Schools, fools and the tools of ignorance

If not for help from a handful of geeks, US school teacher Julie Amero would be in prison right now for crimes she didn't commit. What's wrong with this picture?

Julie Amero is free at last.

If this were the 1970s, Bob Dylan might have written a song about her. Today it's geeks who came to her rescue.

Amero's "crime": In October 2004, the substitute teacher from Connecticut, was surfing the Net on a computer inside a middle school classroom when porn ads began popping up all over the screen. She didn't turn the computer off, because school officials expressly told her not to. Someone reported the incident, and Amero was charged with four counts of endangering minors. In January 2007, a jury convicted Amero of surfing XXX sites in the classroom.

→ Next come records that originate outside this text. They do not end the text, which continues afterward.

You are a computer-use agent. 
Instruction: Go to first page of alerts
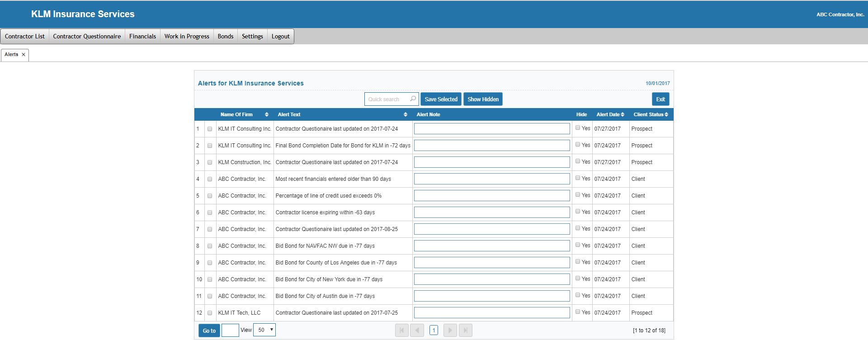pos(401,331)
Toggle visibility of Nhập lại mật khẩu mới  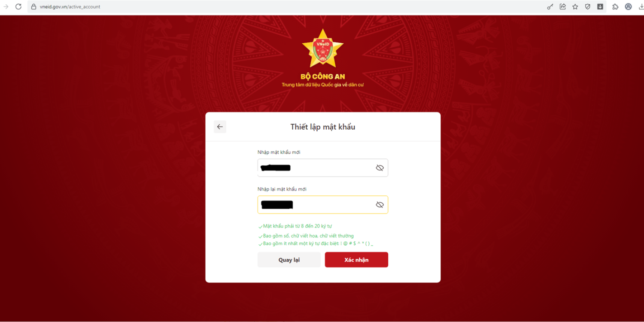pos(380,205)
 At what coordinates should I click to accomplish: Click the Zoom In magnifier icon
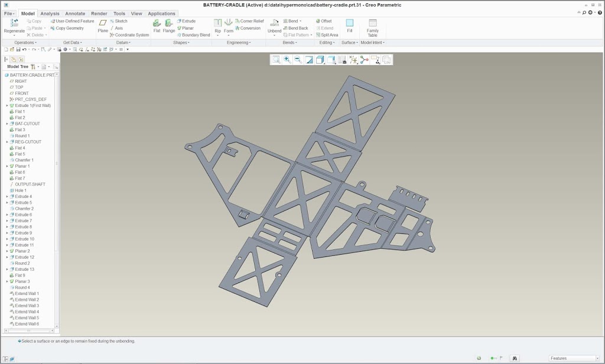click(x=287, y=60)
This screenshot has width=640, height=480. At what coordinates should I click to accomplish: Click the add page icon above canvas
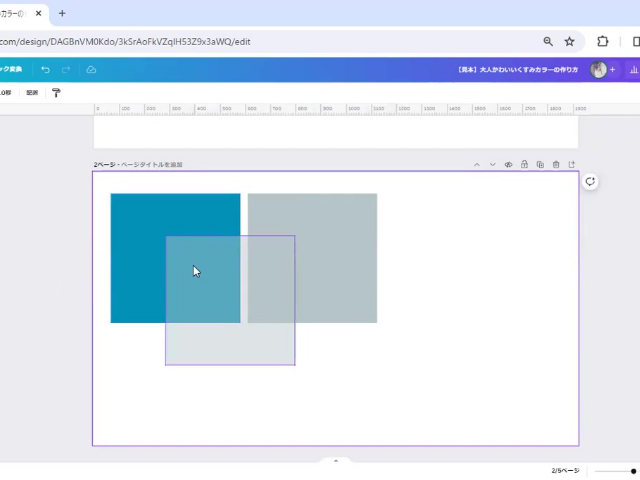click(572, 164)
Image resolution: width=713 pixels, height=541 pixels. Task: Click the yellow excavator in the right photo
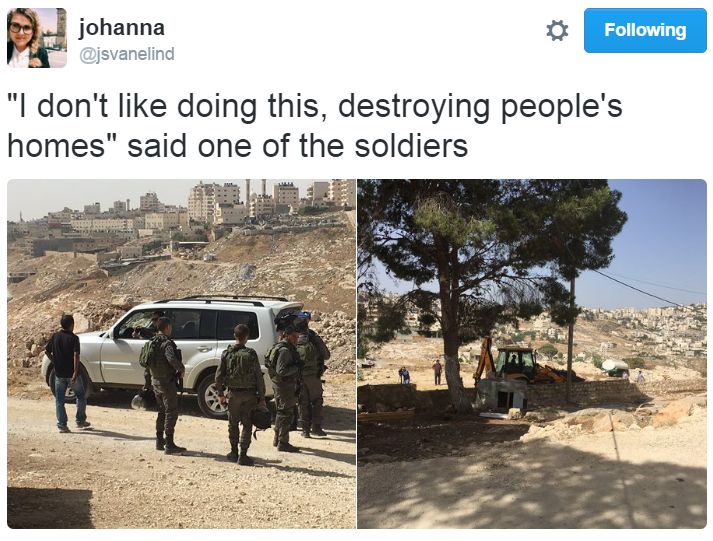click(x=518, y=365)

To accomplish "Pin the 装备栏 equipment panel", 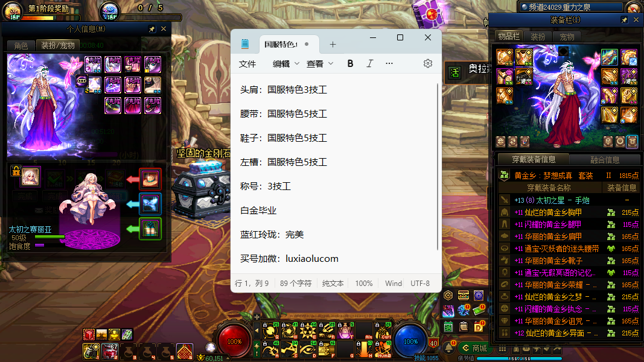I will click(625, 20).
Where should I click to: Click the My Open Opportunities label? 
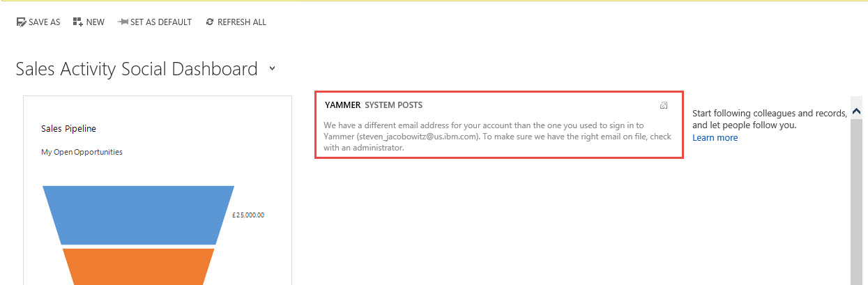[x=82, y=152]
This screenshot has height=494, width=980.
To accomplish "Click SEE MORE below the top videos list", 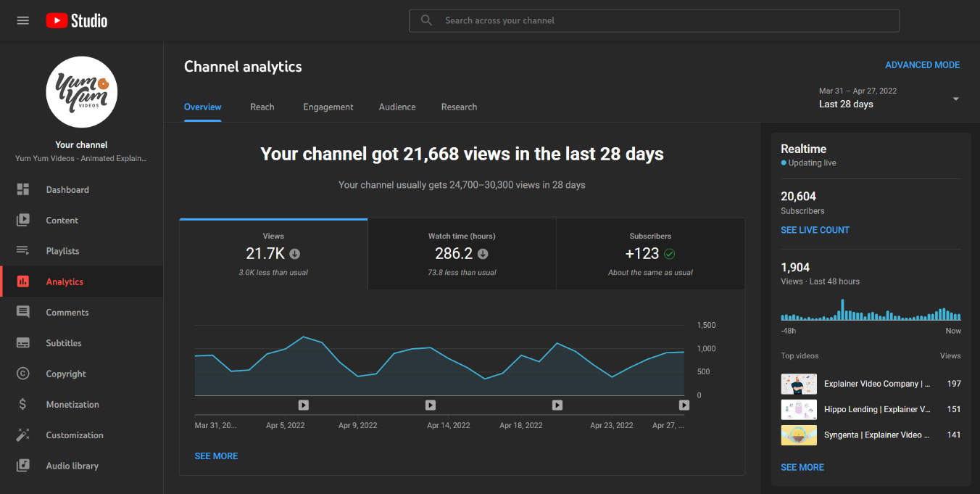I will point(802,467).
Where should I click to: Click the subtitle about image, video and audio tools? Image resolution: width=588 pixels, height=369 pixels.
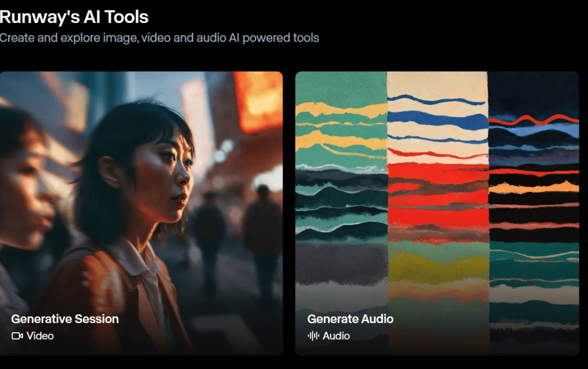159,38
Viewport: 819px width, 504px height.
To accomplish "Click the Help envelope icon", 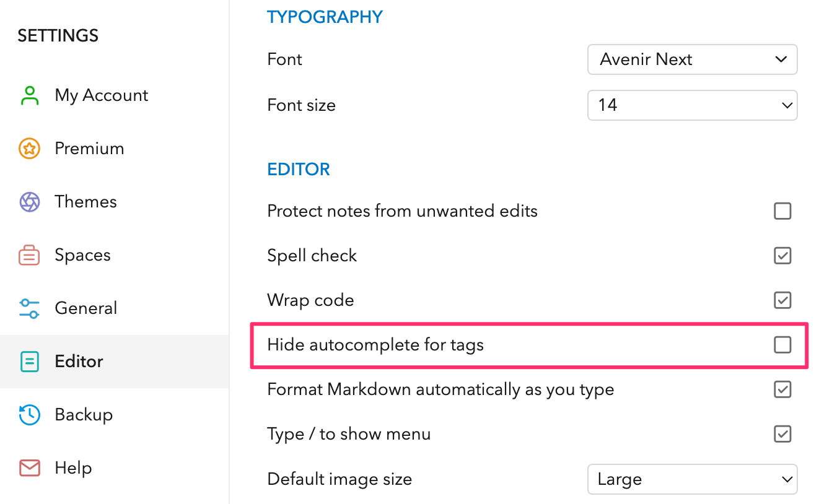I will click(x=29, y=468).

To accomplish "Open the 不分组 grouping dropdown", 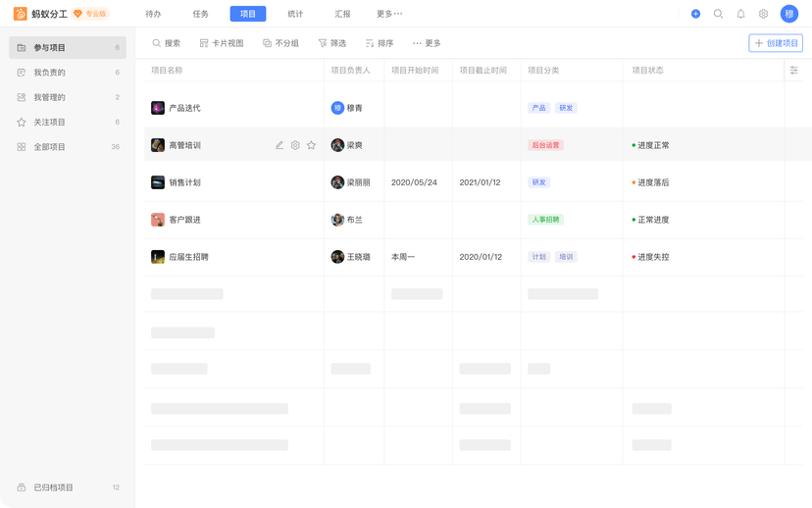I will tap(280, 43).
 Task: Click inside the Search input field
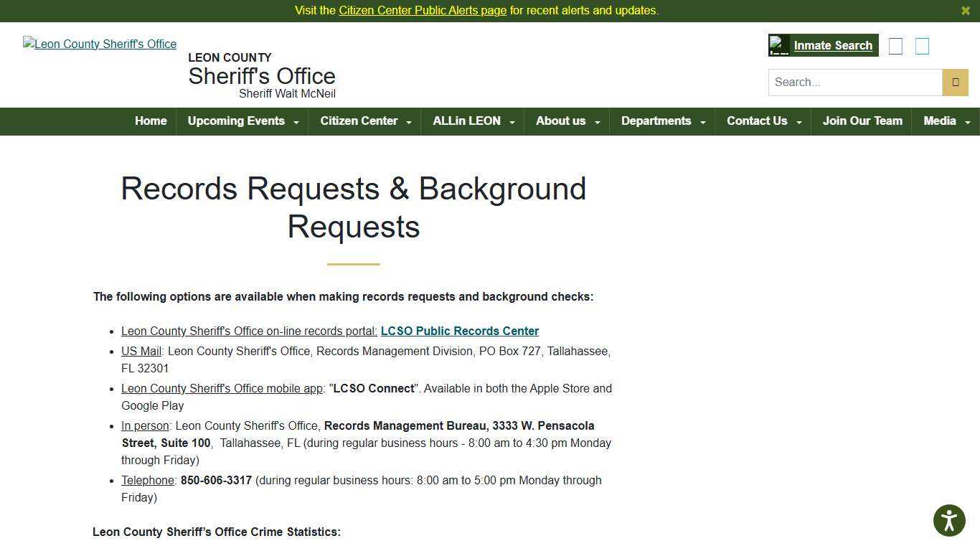click(x=854, y=82)
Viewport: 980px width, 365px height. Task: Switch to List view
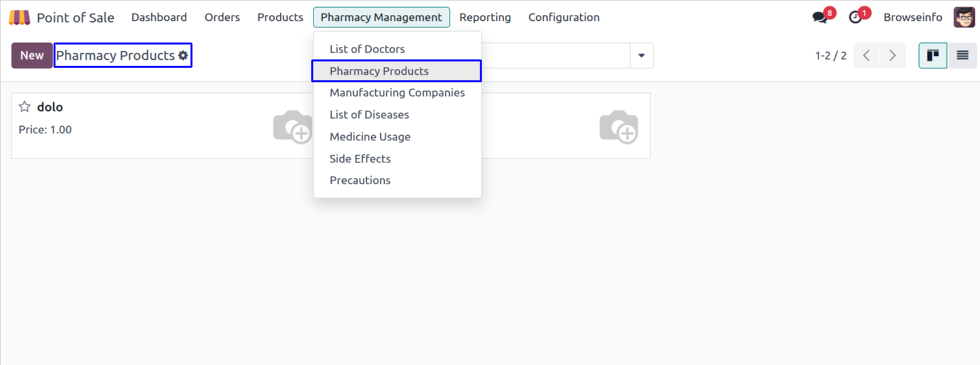pyautogui.click(x=962, y=56)
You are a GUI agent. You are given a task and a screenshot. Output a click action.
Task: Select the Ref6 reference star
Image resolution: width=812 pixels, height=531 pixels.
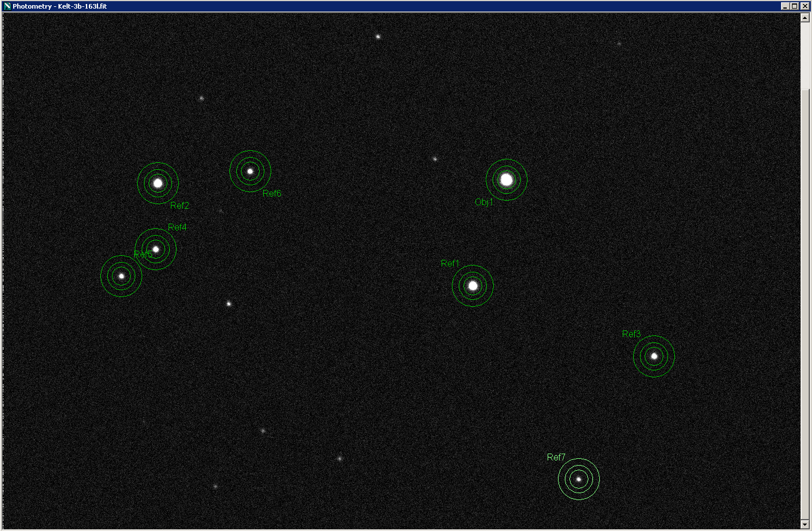pyautogui.click(x=250, y=171)
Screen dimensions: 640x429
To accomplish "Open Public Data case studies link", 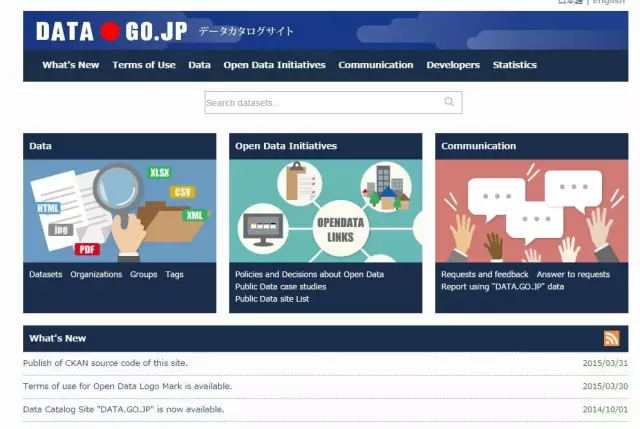I will [x=280, y=286].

Amero was looking at 40 years in the slammer when geeks around the country -- most notably Sunbelt Software CEO Alex Eckelberry -- read of her verdict and immediately recognized the telltale signs of a spyware infection. They went to work on Amero's behalf, urging the judge for a retrial (which was granted in June 2007). According to Hartford Courant blogger Rick Green:

The state never conducted a forensic examination of the hard drive and instead relied on the expertise of a Norwich detective, with limited computer experience. Experts working for Amero ridiculed the state's evidence, saying it was a classic case of spyware seizing control of the computer. Other experts also said that Amero's response -- she failed to turn off the computer -- was not unusual in cases like this.... Among other things, the security experts found that the Norwich school system had failed to properly update software that would have blocked the pornography in the first place.

Amero isn't totally exonerated. She agreed to plead guilty to "disorderly conduct" (a misdemeanor), pay US$100, and have her teaching credentials revoked. The state still refuses to acknowledge it was mistaken. Lord only knows if the school ever cleaned up its computers.

Somebody needs to revoke the credentials of Norwich school administrators and prosecutors -- or at least make them stay after school and learn something about the machines they put inside their classrooms.